Section 440.20(4), provides:

If the carrier is uncertain of its obligation to provide benefits or compensation, it may initiate payment without prejudice and without admitting liability. The carrier shall immediately and in good faith commence investigation of the employee's entitlement to benefits under this chapter and shall admit or deny compensability within 120 days after the initial provision of compensation or benefits. . . . Upon commencement of payment, . . . the carrier shall provide written notice to the employee that it has elected to pay all or part of the claim pending further investigation, and that it will advise the employee of claim acceptance or denial within 120 days. A carrier that fails to deny compensability within 120 days after the initial provision of benefits or payment of compensation . . . waives the right to deny compensability, unless the carrier can establish material facts relevant to the issue of compensability that it could not have discovered through reasonable investigation within the 120-day period.

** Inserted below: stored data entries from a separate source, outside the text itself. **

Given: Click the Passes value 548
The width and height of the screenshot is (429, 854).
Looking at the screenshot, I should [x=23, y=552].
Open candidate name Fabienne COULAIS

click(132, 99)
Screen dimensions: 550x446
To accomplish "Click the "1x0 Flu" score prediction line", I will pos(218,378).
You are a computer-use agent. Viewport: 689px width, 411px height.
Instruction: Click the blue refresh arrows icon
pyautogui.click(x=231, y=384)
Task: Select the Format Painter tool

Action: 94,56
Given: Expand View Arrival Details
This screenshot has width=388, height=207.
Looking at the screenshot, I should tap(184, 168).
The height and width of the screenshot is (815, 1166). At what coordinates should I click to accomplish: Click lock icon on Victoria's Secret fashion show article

The statute is clear and unambiguous. The purpose of the 120-day limit is to ensure that an employer/carrier complies with the mandate of section 440.20(4) to "immediately and in good faith commence investigation of the employee's entitlement to benefits." Bussey v. Wal-Mart Store # 725, 867 So.2d 542, 545 (Fla. 1st DCA 2004). The statute works to fulfill the legislative goal of speedy resolution of claims and protects a claimant from prolonged periods of uncertainty regarding the employer/carrier's position on the claim's compensability. Id.

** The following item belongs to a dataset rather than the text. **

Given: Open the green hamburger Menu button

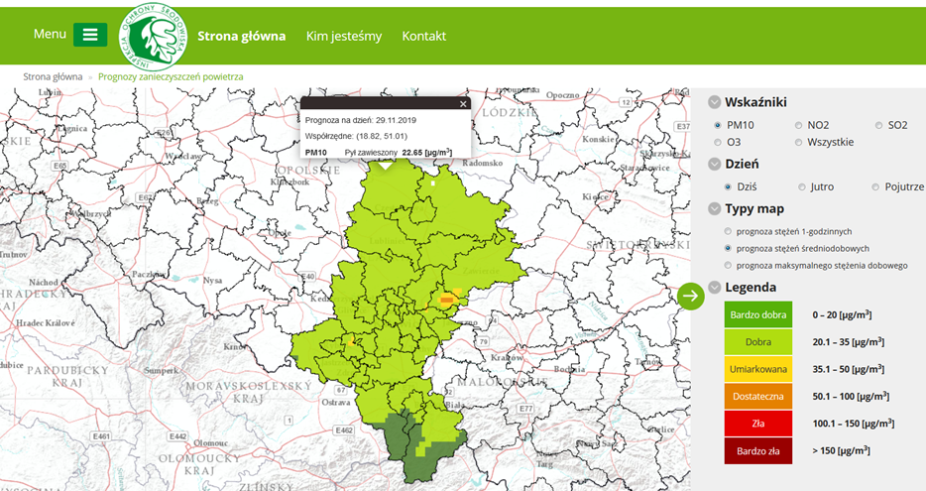Looking at the screenshot, I should pos(89,35).
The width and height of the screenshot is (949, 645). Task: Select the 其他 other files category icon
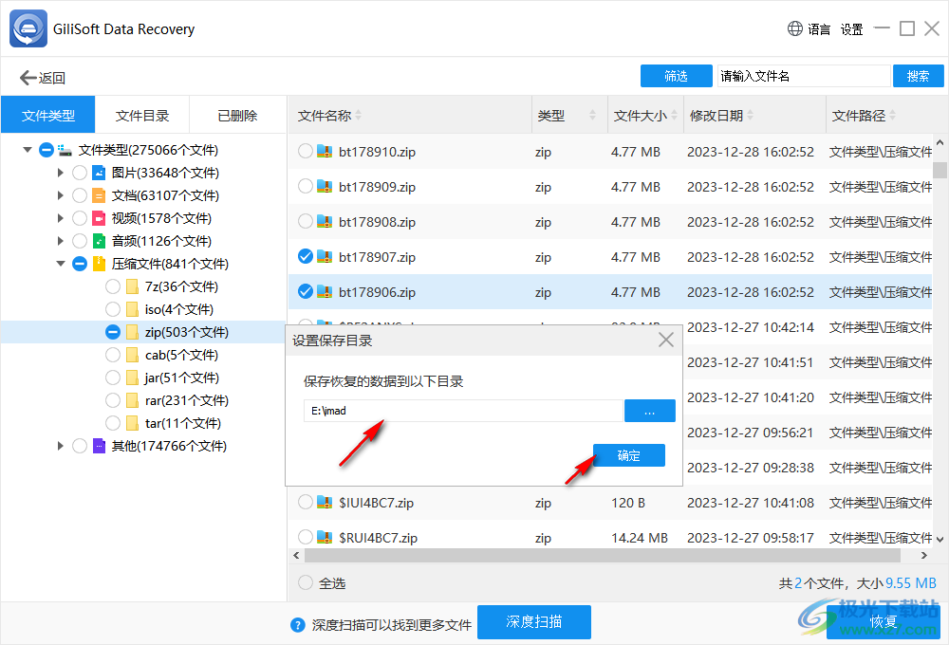(100, 446)
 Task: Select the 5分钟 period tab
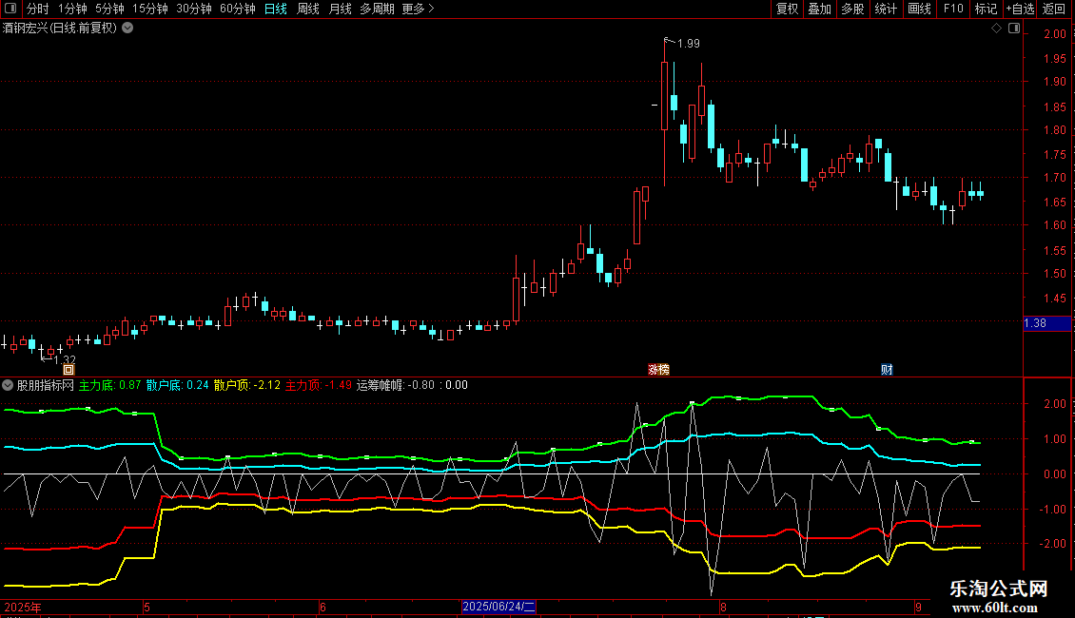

Here, the employer mistakenly believed Nebraska law applied and began paying benefits and investigating pursuant to that state's workers' compensation statute. The employer argues that section 440.20(4) does not apply since the benefits were not paid under Florida law. We cannot agree. It is without dispute that David Solsaa's heart attack and death occurred in Florida. Given those facts, as a matter of law this claim is governed by Florida law and Florida has jurisdiction over the workers' compensation claim. See Philyaw v. Arthur H. Fulton, Inc., 569 So.2d 787, 793 (Fla. 1st DCA 1990)(holding that, when an employee is injured in an accident in Florida while in the course of his employment with an out-of-state employer, the fact of the occurrence of the injury in Florida gives rise to coverage and jurisdiction under the Florida Workers' Compensation Act). The employer's erroneous assumption or conclusion as to the applicable law does not create either a factual issue concerning the applicable law or a defense or exception to the 120-day "pay and investigate" requirement in section 440.20(4). Because the employer did not deny compensability of the heart attack within 120 days of the initial provision of benefits, the employer waived the right to deny compensability. See Public Storage v. Galano, 894 So.2d 287 (Fla. 1st DCA 2005); Hutchinson v. Lykes Smithfield Packing, 870 So.2d 144 (Fla. 1st DCA 2004).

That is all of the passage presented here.